A moment, if you please... being the "layman" in question here, one is faced with the sudden proposal that uneducated curiosity about the formal frontiers of science leads to inaccuracy, a compounding of ignorance, and a cultish sort of new age culture based on pseudo-science. With this in mind, I'd like to propose a consideration - that Heisenberg's principle can therefore be extended to actual human curiosity, in respect to the fact that the more we know about science, the less those who are unacquainted with science can know. The knowledge as a whole is disparate, and the reality of the situation is that people cannot know all things at all points in time.
The result is a class of pseudo-intellectuals and pseudo-academics who believe that the unwashed masses of civilian Einstein and Hawking worshipers should go jump into a black hole. Regardless of how intelligent you are, or how intelligent you wish you were, I would like to therefore note that the best example I know of the Heisenberg Uncertainty Principle is that which is presented in a quote by Douglas Adams: "There is a theory which states that if ever anyone discovers exactly what the Universe is for and why it is here, it will instantly disappear and be replaced by something even more bizarre and inexplicable. There is another theory which states that this has already happened."

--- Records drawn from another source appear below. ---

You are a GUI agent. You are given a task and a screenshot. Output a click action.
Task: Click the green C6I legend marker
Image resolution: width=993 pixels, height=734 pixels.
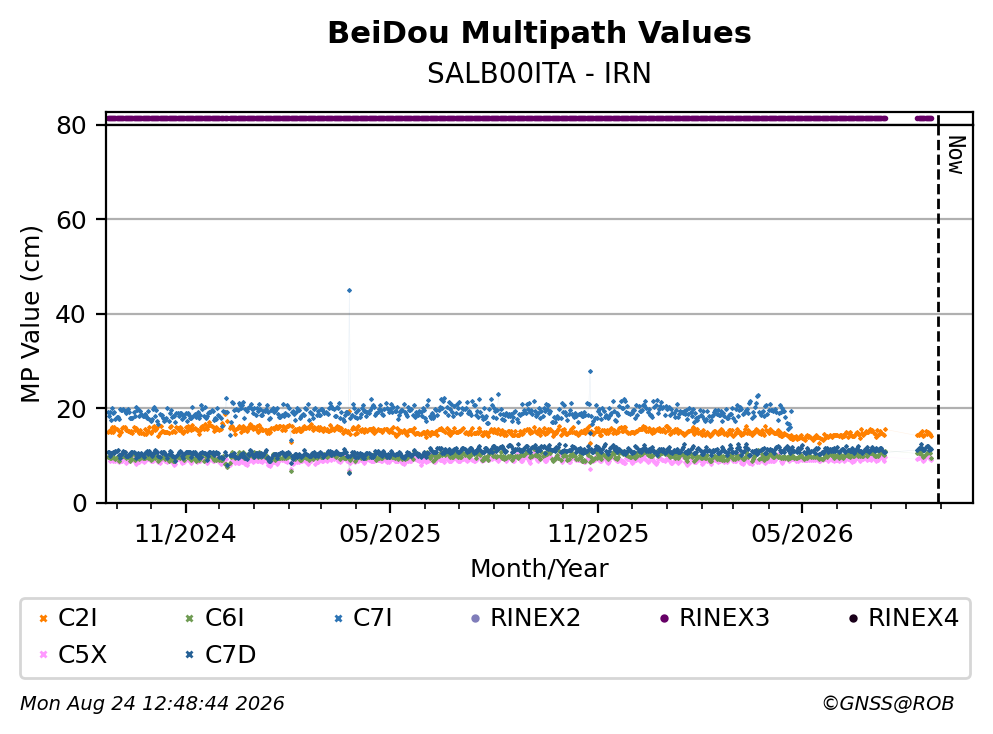point(189,619)
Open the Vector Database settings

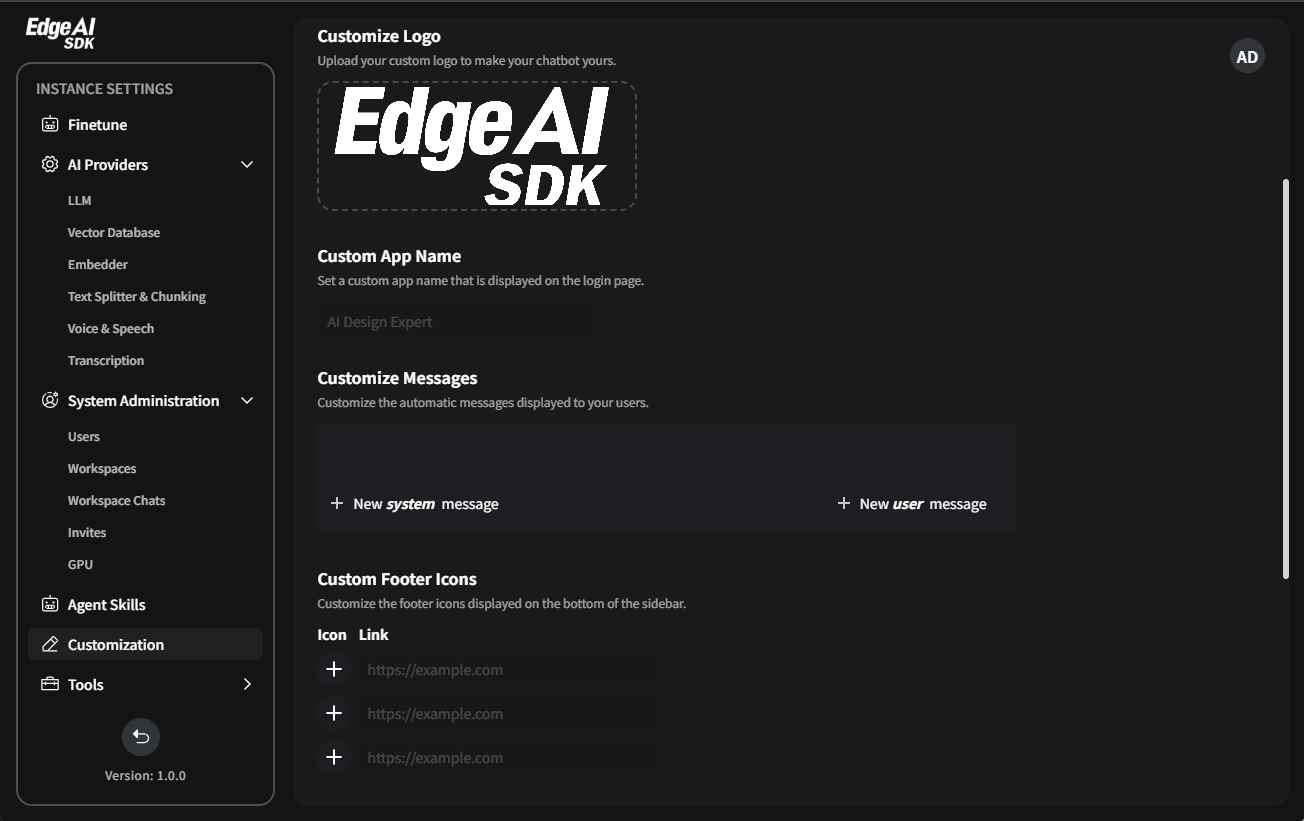pos(114,233)
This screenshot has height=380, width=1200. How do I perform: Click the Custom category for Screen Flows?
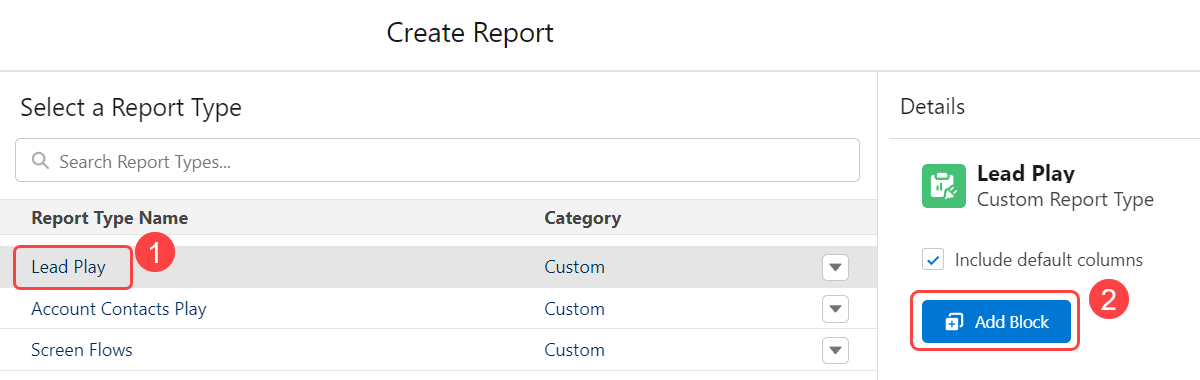(x=574, y=350)
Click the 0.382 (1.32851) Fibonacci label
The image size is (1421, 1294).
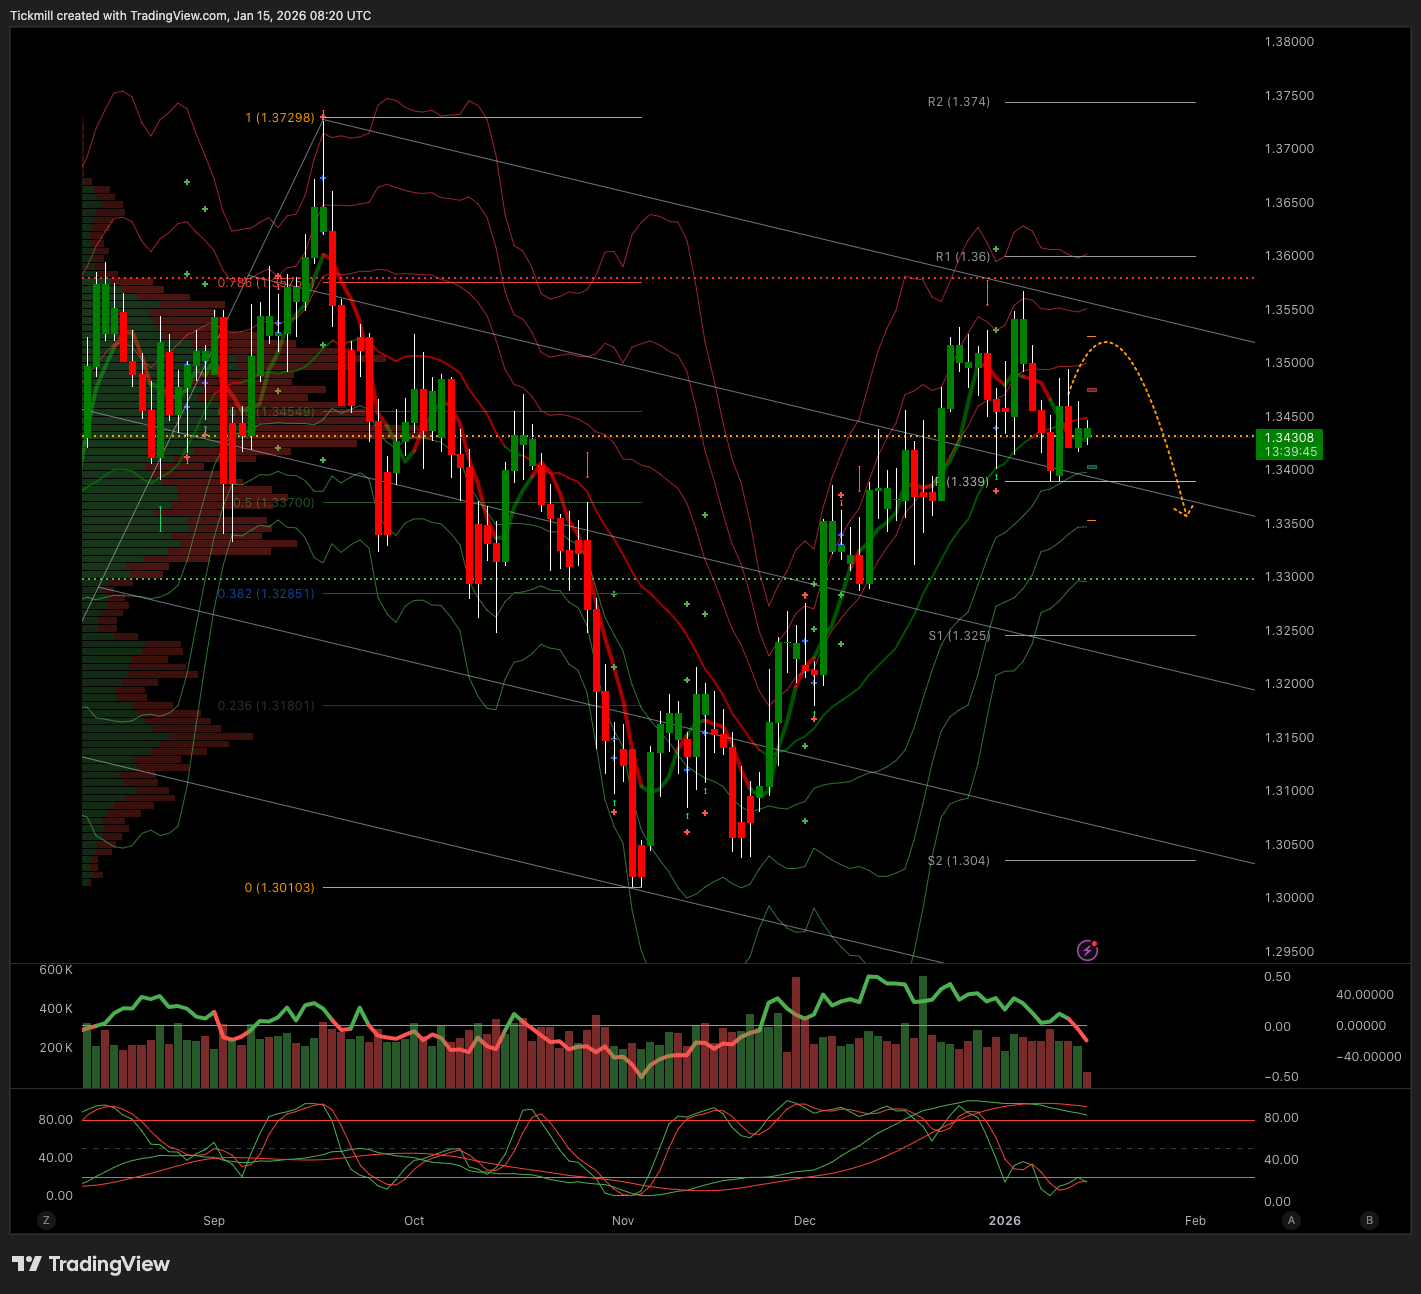coord(266,594)
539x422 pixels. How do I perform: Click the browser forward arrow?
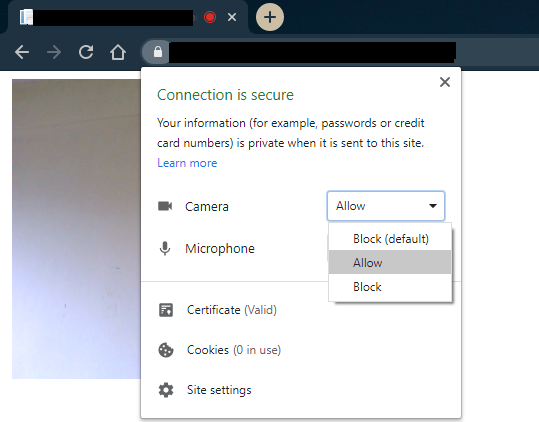(x=54, y=52)
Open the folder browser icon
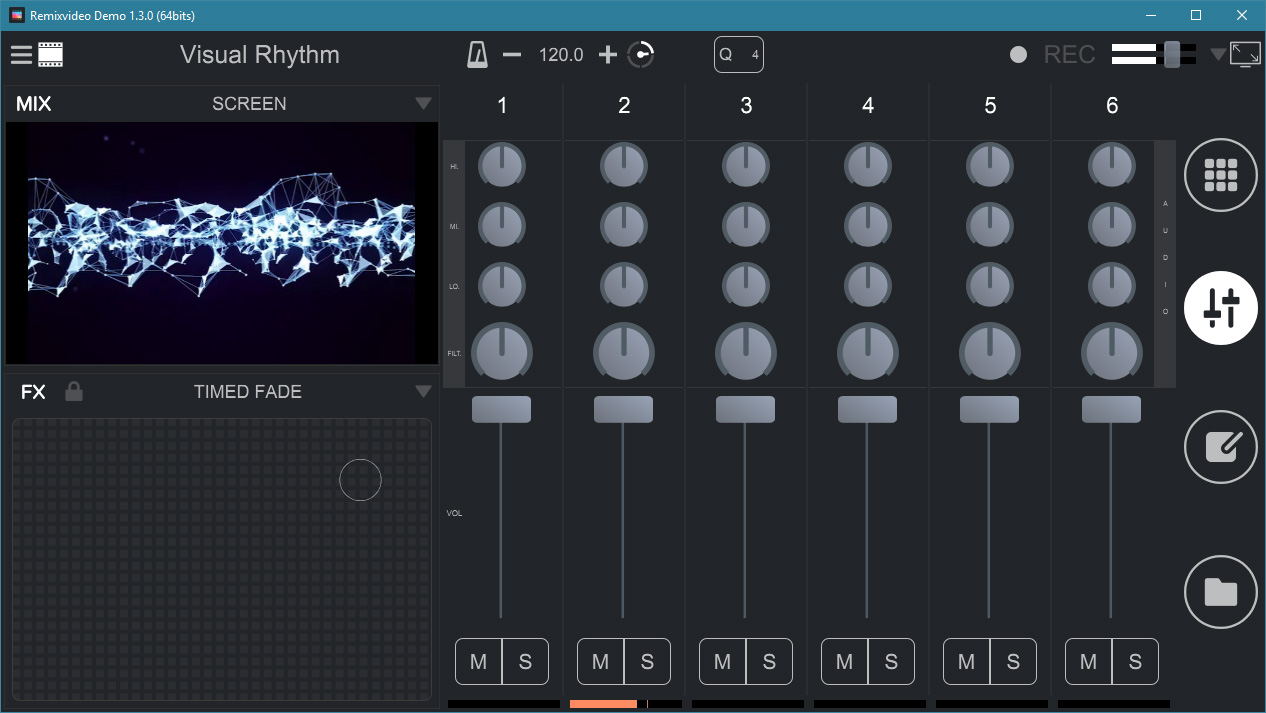1266x713 pixels. pos(1220,591)
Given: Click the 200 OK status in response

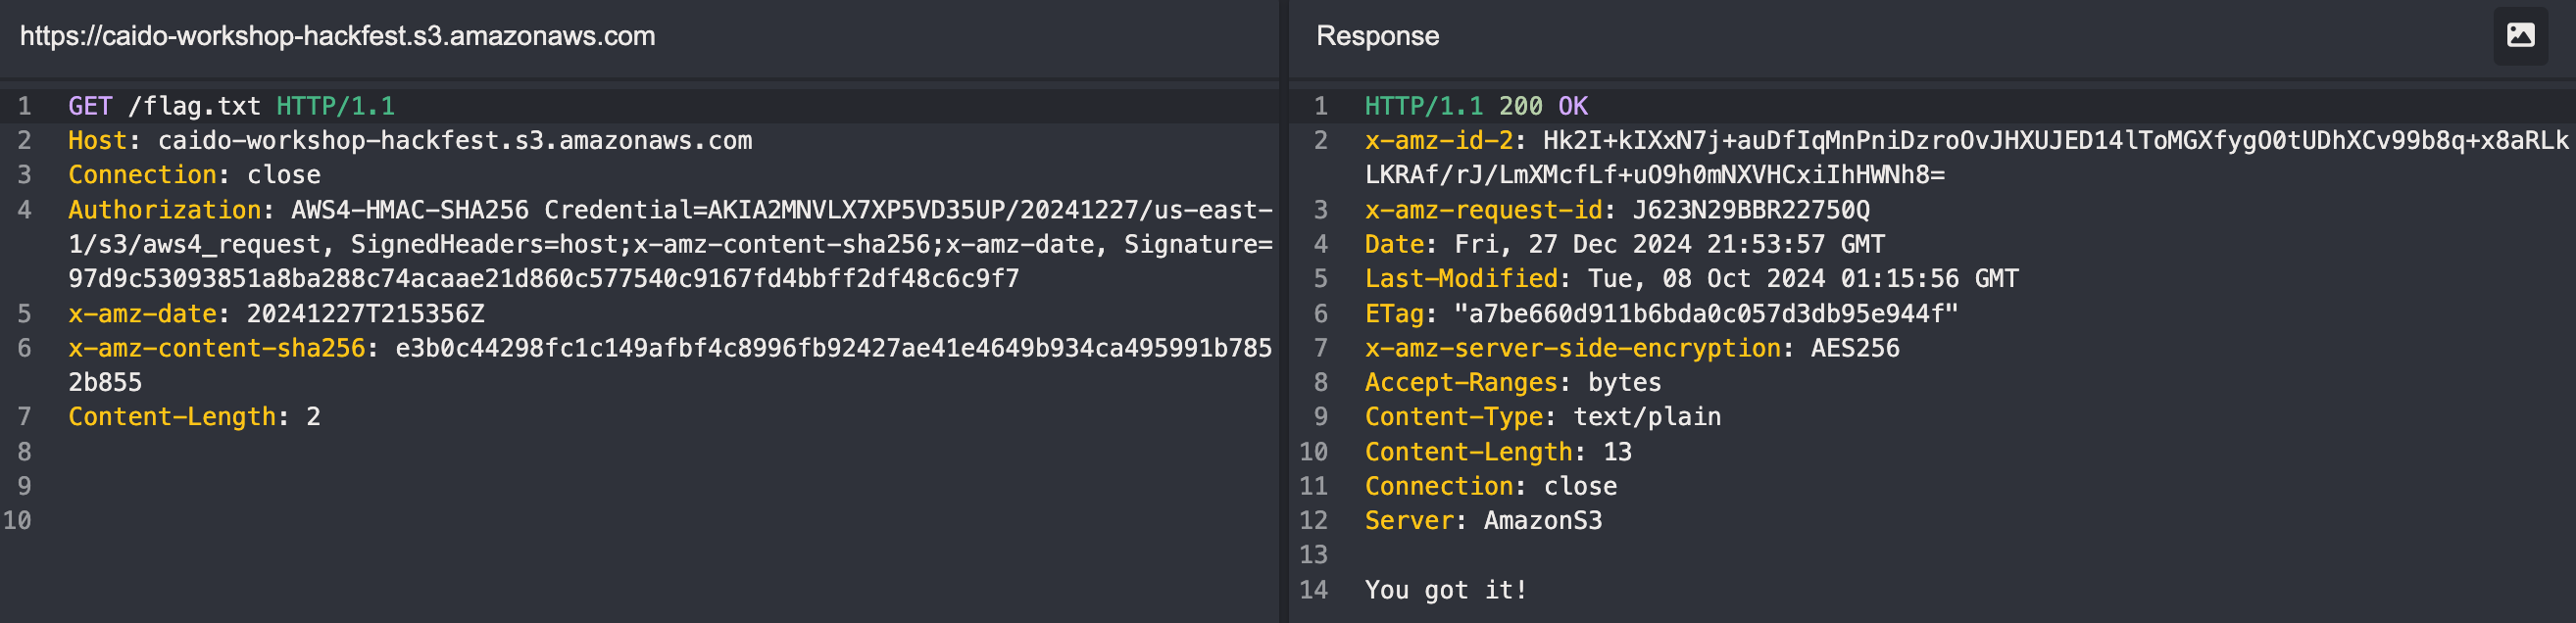Looking at the screenshot, I should point(1543,106).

Modern Physics Abuse Syndrome, therefore, is not (IMHO) the relentless attempts of morons to understand that which they cannot know, but rather is simply the disparate state of knowledge and ignorance as held by every person in the world. It is an example, not a crime, and if we take away the right of people to apply anti-logical extensions onto these theories, we remove the aspect of "chaotic not-knowing" from the whole deal. Without that, theories become the sole property of the pseudo-intellectuals, who know because they have been initiated, and have become something which despises human curiosity.